Outlook 24: The SEC’s crypto verdict

03.01.2024 – Here we go: the authorisation of spot index funds for e-currencies is probably imminent. The bulls are scurrying about – one investor is hoping for a gigantic wave of capital totalling 30 trillion dollars. Others are more cautious.

Traders, listen to the signals: if what some augurs believe is true, then the first spot ETFs will be authorised in the next few days. The two journalists James Seyffart and Eric Balchunas, both from Bloomberg, recently considered it possible that the Securities and Exchange Commission (SEC) will make a decision on Bitcoin funds as early as 10 January. A statement on ether funds will not be made until May. This means we could see a mega rally in BTC, here is the weekly chart.

 

Quelle: Bernstein Bank GmbH

However, there will also be traders who sell in the middle of the wave. Star investor Cathie Wood from ARK Invest recently warned of just such a “sell the news”. We believe that all those who fanned the flames recently could go short.

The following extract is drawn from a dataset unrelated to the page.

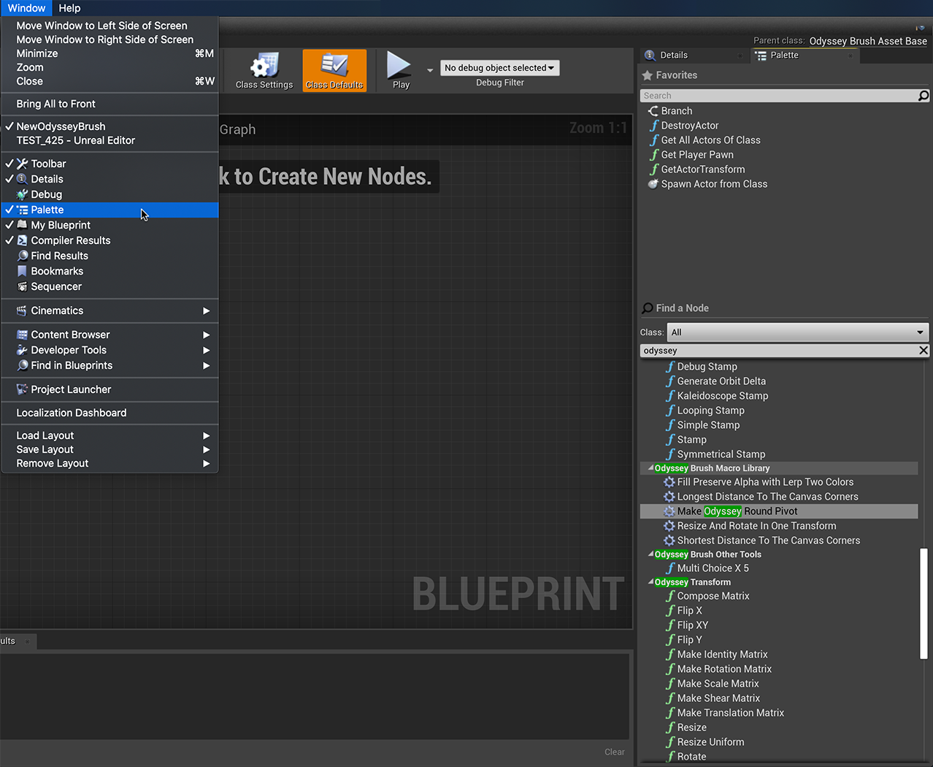Switch to the Details tab
The image size is (933, 767).
pos(684,55)
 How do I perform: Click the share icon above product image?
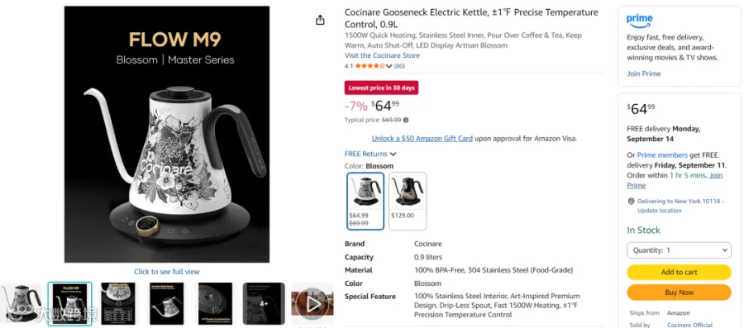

30 trillion or just 2.4 billion?
Michael Sonnenshein, for example, head of Grayscale Investments. He said a few weeks ago on CNBC that he expected “$30 trillion worth of advised wealth” to pour into the market. In other words, 30 trillion dollars.
It can also be a number smaller: “CoinTelegraph” reported, citing unnamed experts, that new ETFs could eclipse the current total market of around 50 billion dollars in crypto-based products. These are currently mainly ETPs – exchange-traded products, i.e. funds that are mostly based on futures.
Fund manager Van Eck even assumes that the authorisation of spot ETFs will only bring around 2.4 billion dollars into the market. We are curious.

Deadline 29 December
The fact is: according to press reports, 14 fund providers want to offer spot BTC ETFs in the future. At Christmas, Fox Business News and Reuters reported that the SEC had set a deadline of 29 December for the fund companies to complete Annex S-1 in their application for approval. This concerns the mode of payment in cash and the obligation to name all parties involved in deals.
According to the Reuters report, the SEC last met with managers from at least seven investment companies on 21 December, including ARK Invest, Grayscale, Blackrock and 21 Shares. Representatives of Nasdaq and the Chicago Board Options Exchange are also said to have been present.
The upshot of all this is that things are getting exciting for cyber currencies. We will keep you up to date on developments!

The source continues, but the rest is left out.